Wednesday, November 01, 2006

Been there
So, why do that?

A few days ago, with the temps trying for 60, I paddled out of south shore with Sherri Mertz (an excellent instructor and paddler who works at a local paddle shop. She had managed to have a monday off...but I digress).

We launched from the same place our paddling group launches virtually every sunday of the year. And our route was nothing you'd buy a dvd to see. Just out the gap in the newly repaired stone pile of a breakwater, north on the outside to catch a foot and a half following sea, then into the outer harbor to check out construction on the island and lagoon for small boats being constructed off the Summer Fest grounds.

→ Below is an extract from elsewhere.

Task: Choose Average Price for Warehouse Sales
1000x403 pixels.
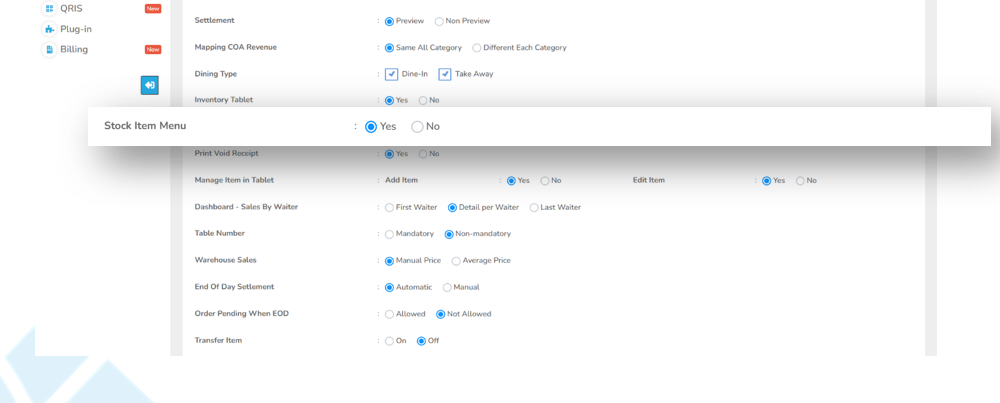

The reach home across the harbor was into gusting winds of 15-20knots, and there was some traffic including a tug with a barge carrying stones, a sailboat and a little jobber that moved along smartly under power. total time: 2.5 hours.

These were the waters I've sailed for 30+ years and paddle weekly and, yet, it was the first time I'd done that paddle. (Reminds me of the Zennish book, You can't step into the same river twice).

It was the same when I was able to do long distance running (marathons, before loosing some muscle function in one leg...but I digress...again). I pretty much had only two or three routes that I ran, and which I chose was dictated by the wind direction. I must have taken a bazillion foot steps over the same area during those years.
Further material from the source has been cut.